For the next few days, we continued to nurse every twenty minutes, falling asleep and then waking up starving. I was a zombie. My husband would take her to let me sleep and would come back within the hour because she was too upset to console. At her first appointment, Little Miss had not gained any weight. She had lost weight at the hospital and had not moved since. Our pediatrician, who was actually my pediatrician, recommended pumping so that we could monitor her intake. We also fortified the milk to help her gain weight, as her weight loss was more concerning due to her heart defect.
I felt defeated. I had finally felt like I had gotten the hang of nursing and now I had to stop and start pumping. Pumping. The thing that involved bottles and washing parts, and a machine that made me feel like a factory cow.
The shift: 2 months
We had decided that breastfeeding was what we wanted to do, though, so we continued. And I do mean we. My husband learned how to wash my pump parts properly and helped me set up a station for all of the washing and storing in our room and bathroom. He also made sure I woke up every two hours to pump and would console Little Miss if she woke before I finished.
Now, I want to pause and say that if you have chosen to give formula some or all, there is nothing wrong with that! All that matters is that baby is fed, healthy, and happy. I never drank a drop of breast milk and I think I turned out okay-ish?
I loved giving her breastmilk. It was a point of pride for me to see how many ounces I could get - which soon became a problem.
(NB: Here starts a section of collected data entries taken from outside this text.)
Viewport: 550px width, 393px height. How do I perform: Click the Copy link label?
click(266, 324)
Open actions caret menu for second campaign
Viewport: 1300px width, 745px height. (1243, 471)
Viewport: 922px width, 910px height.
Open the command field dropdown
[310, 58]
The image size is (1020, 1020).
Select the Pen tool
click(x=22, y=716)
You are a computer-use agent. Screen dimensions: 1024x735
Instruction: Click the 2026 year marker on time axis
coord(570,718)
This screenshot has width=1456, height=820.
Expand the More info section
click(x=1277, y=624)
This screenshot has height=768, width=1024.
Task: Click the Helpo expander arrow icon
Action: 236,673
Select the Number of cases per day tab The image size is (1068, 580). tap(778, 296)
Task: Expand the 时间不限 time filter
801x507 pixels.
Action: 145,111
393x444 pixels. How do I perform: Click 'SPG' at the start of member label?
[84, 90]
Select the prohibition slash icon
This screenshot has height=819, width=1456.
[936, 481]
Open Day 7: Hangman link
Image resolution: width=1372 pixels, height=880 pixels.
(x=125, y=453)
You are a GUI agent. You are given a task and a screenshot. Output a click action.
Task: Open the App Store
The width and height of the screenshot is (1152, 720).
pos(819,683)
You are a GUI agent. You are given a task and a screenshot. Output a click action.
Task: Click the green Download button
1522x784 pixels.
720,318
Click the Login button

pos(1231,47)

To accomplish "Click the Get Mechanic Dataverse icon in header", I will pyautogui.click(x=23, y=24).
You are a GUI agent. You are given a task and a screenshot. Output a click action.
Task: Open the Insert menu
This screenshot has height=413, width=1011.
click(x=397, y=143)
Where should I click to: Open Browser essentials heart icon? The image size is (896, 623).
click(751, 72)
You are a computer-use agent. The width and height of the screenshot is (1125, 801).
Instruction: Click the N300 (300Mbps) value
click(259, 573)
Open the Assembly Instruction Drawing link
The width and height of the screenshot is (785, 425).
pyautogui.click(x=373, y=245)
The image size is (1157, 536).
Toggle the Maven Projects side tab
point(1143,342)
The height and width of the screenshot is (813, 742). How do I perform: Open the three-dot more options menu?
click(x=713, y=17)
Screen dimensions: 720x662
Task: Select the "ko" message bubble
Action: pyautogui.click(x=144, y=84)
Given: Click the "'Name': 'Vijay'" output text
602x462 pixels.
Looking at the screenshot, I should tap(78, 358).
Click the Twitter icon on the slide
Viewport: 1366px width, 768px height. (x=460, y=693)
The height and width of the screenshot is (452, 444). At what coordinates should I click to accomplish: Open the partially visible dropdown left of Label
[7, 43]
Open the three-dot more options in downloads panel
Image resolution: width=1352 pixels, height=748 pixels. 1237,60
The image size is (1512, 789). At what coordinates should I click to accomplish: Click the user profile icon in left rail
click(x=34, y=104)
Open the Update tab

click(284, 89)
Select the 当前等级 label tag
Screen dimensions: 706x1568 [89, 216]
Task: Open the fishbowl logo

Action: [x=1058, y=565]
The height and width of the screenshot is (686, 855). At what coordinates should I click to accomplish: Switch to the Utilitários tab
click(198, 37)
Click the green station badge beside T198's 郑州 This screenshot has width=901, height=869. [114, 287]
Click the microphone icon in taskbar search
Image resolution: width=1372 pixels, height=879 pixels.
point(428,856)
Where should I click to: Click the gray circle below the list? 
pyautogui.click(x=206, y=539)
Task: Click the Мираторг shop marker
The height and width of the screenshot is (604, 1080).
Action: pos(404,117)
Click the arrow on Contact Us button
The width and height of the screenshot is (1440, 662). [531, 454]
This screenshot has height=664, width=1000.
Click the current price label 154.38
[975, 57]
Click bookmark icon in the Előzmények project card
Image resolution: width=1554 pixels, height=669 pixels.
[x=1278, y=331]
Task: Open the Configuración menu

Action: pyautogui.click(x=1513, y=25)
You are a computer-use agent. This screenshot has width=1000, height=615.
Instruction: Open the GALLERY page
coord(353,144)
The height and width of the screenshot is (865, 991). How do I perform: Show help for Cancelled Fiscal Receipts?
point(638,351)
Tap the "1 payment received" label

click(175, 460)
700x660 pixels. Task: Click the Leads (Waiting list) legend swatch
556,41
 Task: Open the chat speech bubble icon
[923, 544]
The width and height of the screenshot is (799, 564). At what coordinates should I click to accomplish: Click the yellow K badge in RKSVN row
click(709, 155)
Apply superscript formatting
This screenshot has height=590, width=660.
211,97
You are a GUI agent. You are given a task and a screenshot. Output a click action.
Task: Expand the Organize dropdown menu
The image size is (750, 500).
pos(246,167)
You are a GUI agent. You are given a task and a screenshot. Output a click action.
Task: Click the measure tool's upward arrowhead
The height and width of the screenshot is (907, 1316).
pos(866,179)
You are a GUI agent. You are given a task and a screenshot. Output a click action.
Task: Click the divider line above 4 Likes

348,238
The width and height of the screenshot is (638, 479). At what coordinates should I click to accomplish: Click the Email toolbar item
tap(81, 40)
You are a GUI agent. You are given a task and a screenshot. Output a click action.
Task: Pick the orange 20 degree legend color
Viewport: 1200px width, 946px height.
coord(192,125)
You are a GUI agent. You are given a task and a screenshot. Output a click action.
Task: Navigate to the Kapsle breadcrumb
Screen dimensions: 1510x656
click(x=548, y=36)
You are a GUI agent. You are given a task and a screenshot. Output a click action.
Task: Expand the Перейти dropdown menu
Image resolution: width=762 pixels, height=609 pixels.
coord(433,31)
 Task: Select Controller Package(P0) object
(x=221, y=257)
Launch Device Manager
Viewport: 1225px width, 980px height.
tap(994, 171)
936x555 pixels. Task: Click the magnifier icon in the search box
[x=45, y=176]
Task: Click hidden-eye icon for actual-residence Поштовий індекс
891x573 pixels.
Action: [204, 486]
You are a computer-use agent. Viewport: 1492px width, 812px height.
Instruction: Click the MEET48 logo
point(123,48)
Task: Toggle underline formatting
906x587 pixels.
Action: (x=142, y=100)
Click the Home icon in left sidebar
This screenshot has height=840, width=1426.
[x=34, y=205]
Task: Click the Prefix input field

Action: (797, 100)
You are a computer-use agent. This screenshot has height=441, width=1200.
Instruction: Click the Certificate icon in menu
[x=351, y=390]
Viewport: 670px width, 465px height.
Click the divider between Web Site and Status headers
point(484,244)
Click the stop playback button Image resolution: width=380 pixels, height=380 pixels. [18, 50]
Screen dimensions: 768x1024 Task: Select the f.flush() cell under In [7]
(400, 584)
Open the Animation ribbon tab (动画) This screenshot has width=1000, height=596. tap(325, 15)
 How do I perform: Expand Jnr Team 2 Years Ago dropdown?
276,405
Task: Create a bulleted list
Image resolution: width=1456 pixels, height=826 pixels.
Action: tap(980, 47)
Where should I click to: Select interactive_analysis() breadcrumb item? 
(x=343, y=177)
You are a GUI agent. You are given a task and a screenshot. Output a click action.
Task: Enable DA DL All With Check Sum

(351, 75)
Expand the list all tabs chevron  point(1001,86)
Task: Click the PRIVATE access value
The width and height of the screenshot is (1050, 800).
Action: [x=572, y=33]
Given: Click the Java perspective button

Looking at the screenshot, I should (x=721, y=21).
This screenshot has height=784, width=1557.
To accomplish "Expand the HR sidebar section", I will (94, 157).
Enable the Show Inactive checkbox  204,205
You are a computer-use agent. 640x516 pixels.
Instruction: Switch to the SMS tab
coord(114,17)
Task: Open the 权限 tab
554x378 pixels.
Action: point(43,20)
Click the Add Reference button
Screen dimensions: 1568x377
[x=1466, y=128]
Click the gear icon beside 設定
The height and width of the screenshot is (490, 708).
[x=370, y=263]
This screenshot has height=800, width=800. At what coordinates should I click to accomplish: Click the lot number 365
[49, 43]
I did not respond well to the pump. I would have to pump for 45 minutes to come close to emptying, but always had some left. That mixed with little sleep and postpartum recovery led to a strong disdain for my pump. I would hear my alarm go off and cry. I did not want to be a cow. I did not want to pump. I wanted the milk to just come out.
At the end of the day, Little Miss was the priority. Once we could monitor her input, we could figure out what was causing her lack of weight gain. It was a week later, at her first cardiology appointment, that we discovered she had not been gaining weight because nursing was too exhausting for her. She hard to work too hard for her heart. This provided me with a new motivation. If my baby girl could not eat without my help, I sure as heck was not going to give up on her.
I continued pumping and bottle feeding, allowing her to comfort nurse after most feedings. She would suck a few times before dozing off to sleep. This comforted me because I still had those sweet nursing moments, she still felt the skin-to-skin bond and comfort of nursing, and neither of us was worried about the amount she was eating.
The now: 3 months and on
Once Little Miss had recovered from her surgery, we were able to return to exclusive nursing. I still pump a couple of times a day to keep my supply up and for my own comfort. We offer her a bottle when she needs it, otherwise, I use the extra milk to make her baby food. Once we shift to baby-led weaning, we will begin storing the milk or making teething popsicles with it.
Breastfeeding has been one of the most challenging obstacles I have had to overcome in my journey of motherhood so far. It was something I thought would be so natural that was a huge learning curve. Sure, there are times that I wish growth spurts didn't involve my boobs, but most of the time, there is nothing sweeter or cuter than the look she gives me that says "thank you, mama".
If you are struggling in your breastfeeding journey, I encourage you to reach out to the women in your life who have been through it. If you decide it isn't for you, just remember, you know your baby. You are their mother. As long as your baby is happy, healthy, and fed, you have done your job, mama.
I am here for you. I believe in you.